Online Hate Research

New Research 2023: Online Hate and Social Media

A multi-year research initiative is underway that will generate new understandings about the proliferation of online hate—racism, misogyny, anti-immigrant, anti-Semitism, attacks on sexual identity, and ad hominem attacks in political discussions—that is so tragically prevalent on social media today. The work is being led by Prof. Joe Walther (Bertelsen Presidential Chair of Technology and Society) (Director of the Center for Black Studies Research), leading an international group of researchers from several disciplines.

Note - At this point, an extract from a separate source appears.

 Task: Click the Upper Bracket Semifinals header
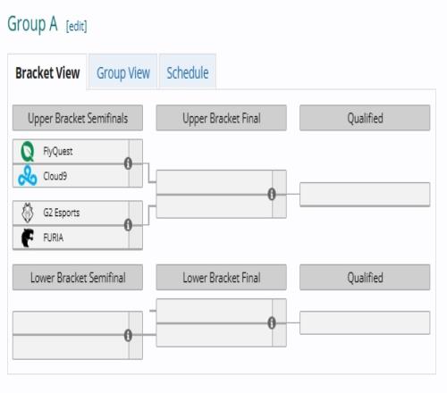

One starting point is a new theory of online hate. It focuses on the use of social media by haters to attract social approval from like-minded others. An initial version of the theory appeared in Current Opinion in Psychology. It proposes that hate mongers’ main motivation for posting antagonistic messages is to attract favorable responses (Likes, comments, friends and followers, signals of admiration and status) from others.  They think it’s fun and that it makes them liked and popular, which particular aspects of social media easily foster. This approach helps explain the thousands of followers to Gab's anti-Black and anti-Jewish meme collections (see below), among other things. This approach also explains how virtual reinforcement from others magnifies prejudice, that may propel some participants into physical aggression and violence.  

Projects include an international conference on May 11, 2023, at UCSB, on the Social Processes of Online Hate. In cooperation with the Rupe Chair’s Biannual Conference on the Social Effects of Mass Communication, and the Center for Black Studies Research, the conference is open, and features presentations by a number of outstanding, innovative scholars, from anthropology, sociology, computer science, communication, and other approaches to the topic. Details appear on online here

Upcoming research combines data science and social network analysis to discover how groups of haters organize themselves, choosing victims, planning attacks, piling on, and congratulating themselves. 

Another project will analyze postings from Twitter, Gab, Parler, and Stormfront, to assess the degree of violence and disparagement, posters’ attempts to be clever and humorous, as well as suggestions of replacement theory ideology, in over two thousand social media postings sampled using keywords most frequently associated with hate messages that focus on Jews, Blacks, Mexicans, women, LGBTQ+, Asians, and others. Analyses will also assess correlations between these message dimensions and the popularity signals (Likes and Hearts) they accrue. 

Joining the projects this year is CITS Visiting Researcher is a Google/YouTube User Experience researcher, Dr. Jennifer Pierre

Ultimate implications of the work include recommendations to social media platforms on moderation of popularity indicators rather than individual offenders, how blocking and account suspension of offenders by social media platforms may promote rather than inhibit subsequent hate messaging, and how intervention messages and strategies are prone to backfire if they are public (“badges of dishonor”) rather than private.